# START OF Recorded information
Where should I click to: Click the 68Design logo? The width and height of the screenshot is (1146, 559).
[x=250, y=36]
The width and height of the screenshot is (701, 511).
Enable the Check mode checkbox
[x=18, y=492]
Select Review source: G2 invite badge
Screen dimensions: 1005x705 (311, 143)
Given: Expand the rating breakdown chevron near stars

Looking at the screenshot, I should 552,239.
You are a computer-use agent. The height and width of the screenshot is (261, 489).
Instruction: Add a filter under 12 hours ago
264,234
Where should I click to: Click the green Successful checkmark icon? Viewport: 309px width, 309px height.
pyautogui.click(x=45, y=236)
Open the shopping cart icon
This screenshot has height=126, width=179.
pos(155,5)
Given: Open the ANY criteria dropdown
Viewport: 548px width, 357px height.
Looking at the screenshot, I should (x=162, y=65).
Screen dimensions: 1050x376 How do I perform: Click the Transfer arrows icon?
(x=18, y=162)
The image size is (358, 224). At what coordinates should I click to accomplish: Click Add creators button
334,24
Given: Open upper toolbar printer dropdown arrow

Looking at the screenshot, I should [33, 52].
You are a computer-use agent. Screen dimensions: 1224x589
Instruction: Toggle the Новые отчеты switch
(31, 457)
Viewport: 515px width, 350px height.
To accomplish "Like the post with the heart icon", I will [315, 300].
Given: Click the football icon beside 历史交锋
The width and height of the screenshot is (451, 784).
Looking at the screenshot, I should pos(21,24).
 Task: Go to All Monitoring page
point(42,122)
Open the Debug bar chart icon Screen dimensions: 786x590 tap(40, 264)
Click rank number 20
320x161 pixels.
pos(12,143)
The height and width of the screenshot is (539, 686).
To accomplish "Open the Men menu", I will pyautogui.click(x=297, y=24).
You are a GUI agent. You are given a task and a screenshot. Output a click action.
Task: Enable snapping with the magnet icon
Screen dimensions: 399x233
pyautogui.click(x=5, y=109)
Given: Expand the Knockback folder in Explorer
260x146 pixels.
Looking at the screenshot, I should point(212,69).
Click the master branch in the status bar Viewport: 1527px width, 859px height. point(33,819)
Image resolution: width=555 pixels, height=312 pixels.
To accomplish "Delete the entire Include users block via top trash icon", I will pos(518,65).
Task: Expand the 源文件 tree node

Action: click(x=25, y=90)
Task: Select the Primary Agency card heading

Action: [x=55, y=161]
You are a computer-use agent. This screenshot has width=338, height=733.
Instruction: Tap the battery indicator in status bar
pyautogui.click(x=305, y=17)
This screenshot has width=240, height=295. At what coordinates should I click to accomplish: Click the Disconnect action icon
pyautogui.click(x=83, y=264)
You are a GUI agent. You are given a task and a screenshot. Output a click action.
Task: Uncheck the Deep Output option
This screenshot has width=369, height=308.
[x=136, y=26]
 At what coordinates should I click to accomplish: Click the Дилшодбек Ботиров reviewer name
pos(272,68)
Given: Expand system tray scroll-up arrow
# END OF Recorded information
■ Task statement
Please show every line of the material above that contains the word "with".

■ The result
To accomplish "Like the post with the heart icon", I will [315, 300].
Task: Enable snapping with the magnet icon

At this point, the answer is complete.